If we visualise the ratings as probabilities, we can see subtle differences that aren’t visible in box plots or bar charts. In the graph below, the coloured lines indicate the estimated probability each of the conditions will be assigned a certain rating.
# script adapted from Jalal Al Tamimi
par(oma = c(0, 0, 0, 1)) # ,mfrow=c(1,1))
xlim = c(min(clmm.max$beta) - 0.5, max(clmm.max$beta) + 0.5)
ylim = c(0, 1)
plot(0, 0, xlim = xlim, ylim = ylim, type = "n", ylab = "Probability", xlab = "",
xaxt = "n", main = "Predicted curves")
axis(side = 1, labels = c("Treatment \nPresent", "Baseline \nAbsent", "Treatment \nAbsent",
"Baseline \nPresent"), at = c(clmm.max$beta, 0), las = 2, cex.axis = 0.7)

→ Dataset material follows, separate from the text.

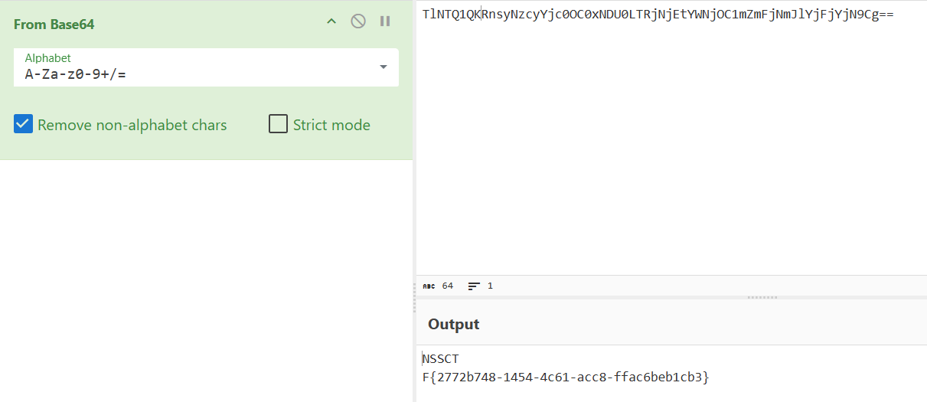The image size is (927, 402).
Task: Collapse the From Base64 operation chevron
Action: [x=331, y=21]
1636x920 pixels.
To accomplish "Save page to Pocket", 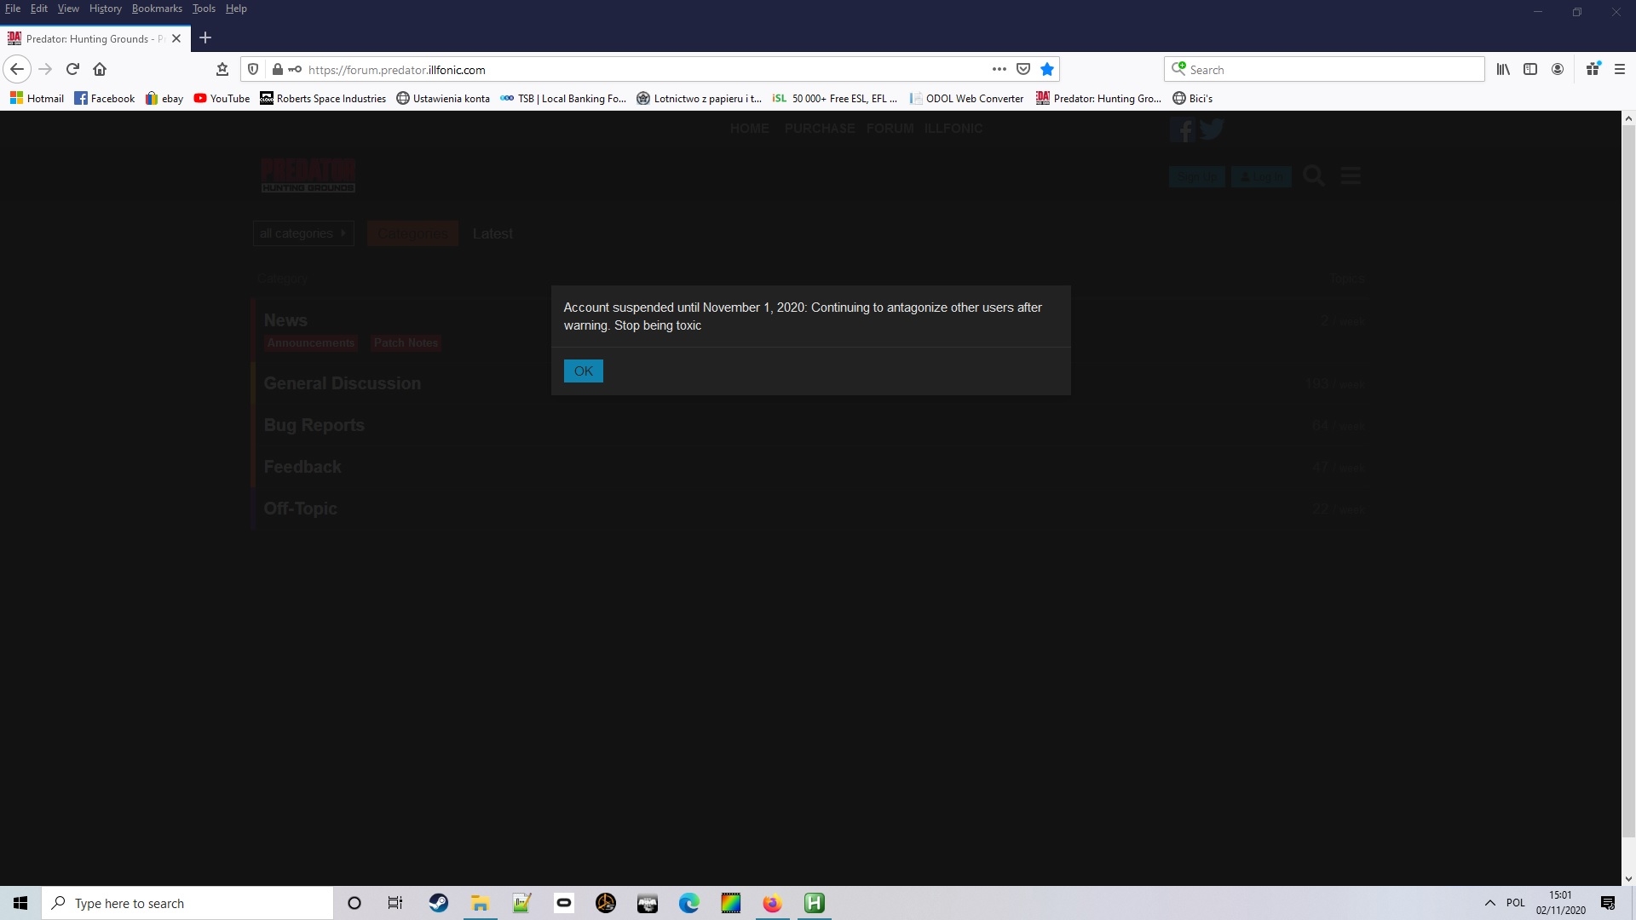I will tap(1023, 69).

xs = seq(xlim[1], xlim[2], length.out = 100)
lines(xs, plogis(clmm.max$Theta[1] - xs), col = "red", lwd = 3)
lines(xs, plogis(clmm.max$Theta[2] - xs) - plogis(clmm.max$Theta[1] - xs), col = "orange",
lwd = 3)
lines(xs, plogis(clmm.max$Theta[3] - xs) - plogis(clmm.max$Theta[2] - xs), col = "yellow",
lwd = 3)
lines(xs, plogis(clmm.max$Theta[4] - xs) - plogis(clmm.max$Theta[3] - xs), col = "green",
lwd = 3)
lines(xs, plogis(clmm.max$Theta[5] - xs) - plogis(clmm.max$Theta[4] - xs), col = "blue",
lwd = 3)
lines(xs, plogis(clmm.max$Theta[6] - xs) - plogis(clmm.max$Theta[5] - xs), col = "purple",
lwd = 3)
lines(xs, 1 - (plogis(clmm.max$Theta[6] - xs)), col = "black", lwd = 3)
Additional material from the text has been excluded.